> _Instructions for the task_
Reproduce every one of the entries below word for word, keeping each line unchanged.

> _Data section_
= = = = = = =
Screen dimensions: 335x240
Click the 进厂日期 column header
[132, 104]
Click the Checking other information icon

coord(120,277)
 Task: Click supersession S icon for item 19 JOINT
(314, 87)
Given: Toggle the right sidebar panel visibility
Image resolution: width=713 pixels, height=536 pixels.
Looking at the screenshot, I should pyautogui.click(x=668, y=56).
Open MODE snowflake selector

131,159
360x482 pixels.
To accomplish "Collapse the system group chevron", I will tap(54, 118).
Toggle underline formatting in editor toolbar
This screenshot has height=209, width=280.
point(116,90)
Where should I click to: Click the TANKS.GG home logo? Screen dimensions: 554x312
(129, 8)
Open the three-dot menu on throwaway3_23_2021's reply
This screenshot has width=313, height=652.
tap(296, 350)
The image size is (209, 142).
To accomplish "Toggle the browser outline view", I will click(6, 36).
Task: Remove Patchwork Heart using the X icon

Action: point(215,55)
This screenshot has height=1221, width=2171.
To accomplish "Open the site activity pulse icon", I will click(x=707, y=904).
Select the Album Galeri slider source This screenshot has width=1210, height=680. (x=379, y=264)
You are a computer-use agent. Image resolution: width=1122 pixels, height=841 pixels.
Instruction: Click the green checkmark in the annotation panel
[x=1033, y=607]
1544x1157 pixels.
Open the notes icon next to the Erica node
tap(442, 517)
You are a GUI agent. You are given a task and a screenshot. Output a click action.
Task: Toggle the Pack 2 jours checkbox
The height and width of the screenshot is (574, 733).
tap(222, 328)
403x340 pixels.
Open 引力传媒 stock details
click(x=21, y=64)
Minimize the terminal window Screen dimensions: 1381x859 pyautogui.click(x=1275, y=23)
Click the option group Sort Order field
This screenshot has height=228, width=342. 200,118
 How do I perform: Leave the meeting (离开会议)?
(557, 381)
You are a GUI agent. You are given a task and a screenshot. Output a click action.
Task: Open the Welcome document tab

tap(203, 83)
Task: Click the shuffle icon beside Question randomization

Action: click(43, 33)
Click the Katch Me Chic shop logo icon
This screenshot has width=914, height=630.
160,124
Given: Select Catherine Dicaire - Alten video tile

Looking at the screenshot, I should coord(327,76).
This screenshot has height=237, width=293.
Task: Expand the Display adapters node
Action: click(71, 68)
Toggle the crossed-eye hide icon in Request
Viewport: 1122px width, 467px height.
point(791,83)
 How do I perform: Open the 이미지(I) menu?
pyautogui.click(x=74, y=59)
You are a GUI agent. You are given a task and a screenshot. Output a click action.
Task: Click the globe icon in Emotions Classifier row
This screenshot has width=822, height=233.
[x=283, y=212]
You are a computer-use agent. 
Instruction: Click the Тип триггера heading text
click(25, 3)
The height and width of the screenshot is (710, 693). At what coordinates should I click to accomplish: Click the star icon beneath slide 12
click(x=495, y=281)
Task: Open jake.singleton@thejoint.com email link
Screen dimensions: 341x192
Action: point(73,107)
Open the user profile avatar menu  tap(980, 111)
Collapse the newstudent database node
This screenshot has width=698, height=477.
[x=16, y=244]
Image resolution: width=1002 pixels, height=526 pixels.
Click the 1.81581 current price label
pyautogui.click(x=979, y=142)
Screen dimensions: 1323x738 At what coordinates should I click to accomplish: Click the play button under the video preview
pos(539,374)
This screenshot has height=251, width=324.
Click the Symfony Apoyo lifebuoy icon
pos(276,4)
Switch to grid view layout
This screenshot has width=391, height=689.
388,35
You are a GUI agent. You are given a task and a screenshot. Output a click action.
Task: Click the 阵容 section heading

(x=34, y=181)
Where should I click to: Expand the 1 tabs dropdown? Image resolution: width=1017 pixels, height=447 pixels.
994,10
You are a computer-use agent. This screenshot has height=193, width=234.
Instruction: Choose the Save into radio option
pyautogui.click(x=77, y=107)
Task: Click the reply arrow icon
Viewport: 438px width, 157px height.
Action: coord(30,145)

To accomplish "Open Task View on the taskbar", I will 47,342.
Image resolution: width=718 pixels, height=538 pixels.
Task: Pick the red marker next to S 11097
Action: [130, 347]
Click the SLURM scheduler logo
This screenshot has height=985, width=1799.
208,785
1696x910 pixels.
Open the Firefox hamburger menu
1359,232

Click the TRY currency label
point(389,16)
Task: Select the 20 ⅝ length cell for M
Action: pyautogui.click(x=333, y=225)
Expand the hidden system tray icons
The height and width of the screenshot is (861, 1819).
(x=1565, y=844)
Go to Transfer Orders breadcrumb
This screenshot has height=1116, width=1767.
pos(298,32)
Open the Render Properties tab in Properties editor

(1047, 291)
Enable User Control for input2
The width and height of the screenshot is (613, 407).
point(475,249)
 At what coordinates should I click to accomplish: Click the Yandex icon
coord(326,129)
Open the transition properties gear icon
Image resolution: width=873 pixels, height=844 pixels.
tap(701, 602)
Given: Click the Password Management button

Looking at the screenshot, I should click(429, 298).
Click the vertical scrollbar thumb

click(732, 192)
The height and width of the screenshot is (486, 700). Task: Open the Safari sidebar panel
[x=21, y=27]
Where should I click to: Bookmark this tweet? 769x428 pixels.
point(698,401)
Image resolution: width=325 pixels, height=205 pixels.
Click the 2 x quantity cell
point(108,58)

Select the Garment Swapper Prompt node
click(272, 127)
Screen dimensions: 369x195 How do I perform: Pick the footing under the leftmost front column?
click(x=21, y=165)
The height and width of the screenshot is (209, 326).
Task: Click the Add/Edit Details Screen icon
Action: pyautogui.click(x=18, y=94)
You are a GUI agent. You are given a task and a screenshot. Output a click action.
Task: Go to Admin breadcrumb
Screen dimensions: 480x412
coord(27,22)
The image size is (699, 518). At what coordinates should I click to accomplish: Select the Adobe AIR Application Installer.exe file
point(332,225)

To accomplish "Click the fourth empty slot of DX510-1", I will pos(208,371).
= = = = = = =
> _Full solution_
Screen dimensions: 335x240
Click the 进厂日期 column header
[132, 104]
Click the Checking other information icon

coord(120,277)
 Task: Click supersession S icon for item 19 JOINT
(314, 87)
Given: Toggle the right sidebar panel visibility
Image resolution: width=713 pixels, height=536 pixels.
Looking at the screenshot, I should pyautogui.click(x=668, y=56).
Open MODE snowflake selector

131,159
360x482 pixels.
To accomplish "Collapse the system group chevron", I will tap(54, 118).
Toggle underline formatting in editor toolbar
This screenshot has height=209, width=280.
point(116,90)
Where should I click to: Click the TANKS.GG home logo? Screen dimensions: 554x312
(129, 8)
Open the three-dot menu on throwaway3_23_2021's reply
This screenshot has width=313, height=652.
tap(296, 350)
The image size is (209, 142).
To accomplish "Toggle the browser outline view", I will click(6, 36).
Task: Remove Patchwork Heart using the X icon

Action: point(215,55)
This screenshot has height=1221, width=2171.
To accomplish "Open the site activity pulse icon", I will click(x=707, y=904).
Select the Album Galeri slider source This screenshot has width=1210, height=680. (x=379, y=264)
You are a computer-use agent. Image resolution: width=1122 pixels, height=841 pixels.
Instruction: Click the green checkmark in the annotation panel
[x=1033, y=607]
1544x1157 pixels.
Open the notes icon next to the Erica node
tap(442, 517)
You are a GUI agent. You are given a task and a screenshot. Output a click action.
Task: Toggle the Pack 2 jours checkbox
The height and width of the screenshot is (574, 733).
tap(222, 328)
403x340 pixels.
Open 引力传媒 stock details
click(x=21, y=64)
Minimize the terminal window Screen dimensions: 1381x859 pyautogui.click(x=1275, y=23)
Click the option group Sort Order field
This screenshot has height=228, width=342. 200,118
 How do I perform: Leave the meeting (离开会议)?
(557, 381)
You are a GUI agent. You are given a task and a screenshot. Output a click action.
Task: Open the Welcome document tab

tap(203, 83)
Task: Click the shuffle icon beside Question randomization

Action: click(43, 33)
Click the Katch Me Chic shop logo icon
This screenshot has width=914, height=630.
160,124
Given: Select Catherine Dicaire - Alten video tile

Looking at the screenshot, I should coord(327,76).
This screenshot has height=237, width=293.
Task: Expand the Display adapters node
Action: click(71, 68)
Toggle the crossed-eye hide icon in Request
Viewport: 1122px width, 467px height.
point(791,83)
 How do I perform: Open the 이미지(I) menu?
pyautogui.click(x=74, y=59)
You are a GUI agent. You are given a task and a screenshot. Output a click action.
Task: Click the globe icon in Emotions Classifier row
This screenshot has width=822, height=233.
[x=283, y=212]
You are a computer-use agent. 
Instruction: Click the Тип триггера heading text
click(25, 3)
The height and width of the screenshot is (710, 693). At what coordinates should I click to accomplish: Click the star icon beneath slide 12
click(x=495, y=281)
Task: Open jake.singleton@thejoint.com email link
Screen dimensions: 341x192
Action: point(73,107)
Open the user profile avatar menu  tap(980, 111)
Collapse the newstudent database node
This screenshot has width=698, height=477.
[x=16, y=244]
Image resolution: width=1002 pixels, height=526 pixels.
Click the 1.81581 current price label
pyautogui.click(x=979, y=142)
Screen dimensions: 1323x738 At what coordinates should I click to accomplish: Click the play button under the video preview
pos(539,374)
This screenshot has height=251, width=324.
Click the Symfony Apoyo lifebuoy icon
pos(276,4)
Switch to grid view layout
This screenshot has width=391, height=689.
388,35
You are a GUI agent. You are given a task and a screenshot. Output a click action.
Task: Click the 阵容 section heading

(x=34, y=181)
Where should I click to: Expand the 1 tabs dropdown? Image resolution: width=1017 pixels, height=447 pixels.
994,10
You are a computer-use agent. This screenshot has height=193, width=234.
Instruction: Choose the Save into radio option
pyautogui.click(x=77, y=107)
Task: Click the reply arrow icon
Viewport: 438px width, 157px height.
Action: coord(30,145)

To accomplish "Open Task View on the taskbar", I will 47,342.
Image resolution: width=718 pixels, height=538 pixels.
Task: Pick the red marker next to S 11097
Action: [130, 347]
Click the SLURM scheduler logo
This screenshot has height=985, width=1799.
208,785
1696x910 pixels.
Open the Firefox hamburger menu
1359,232

Click the TRY currency label
point(389,16)
Task: Select the 20 ⅝ length cell for M
Action: pyautogui.click(x=333, y=225)
Expand the hidden system tray icons
The height and width of the screenshot is (861, 1819).
(x=1565, y=844)
Go to Transfer Orders breadcrumb
This screenshot has height=1116, width=1767.
pos(298,32)
Open the Render Properties tab in Properties editor

(1047, 291)
Enable User Control for input2
The width and height of the screenshot is (613, 407).
point(475,249)
 At what coordinates should I click to accomplish: Click the Yandex icon
coord(326,129)
Open the transition properties gear icon
Image resolution: width=873 pixels, height=844 pixels.
tap(701, 602)
Given: Click the Password Management button

Looking at the screenshot, I should click(429, 298).
Click the vertical scrollbar thumb

click(732, 192)
The height and width of the screenshot is (486, 700). Task: Open the Safari sidebar panel
[x=21, y=27]
Where should I click to: Bookmark this tweet? 769x428 pixels.
point(698,401)
Image resolution: width=325 pixels, height=205 pixels.
Click the 2 x quantity cell
point(108,58)

Select the Garment Swapper Prompt node
click(272, 127)
Screen dimensions: 369x195 How do I perform: Pick the footing under the leftmost front column?
click(x=21, y=165)
The height and width of the screenshot is (209, 326).
Task: Click the Add/Edit Details Screen icon
Action: pyautogui.click(x=18, y=94)
You are a GUI agent. You are given a task and a screenshot. Output a click action.
Task: Go to Admin breadcrumb
Screen dimensions: 480x412
coord(27,22)
The image size is (699, 518). At what coordinates should I click to accomplish: Select the Adobe AIR Application Installer.exe file
point(332,225)

To accomplish "Click the fourth empty slot of DX510-1", I will pos(208,371).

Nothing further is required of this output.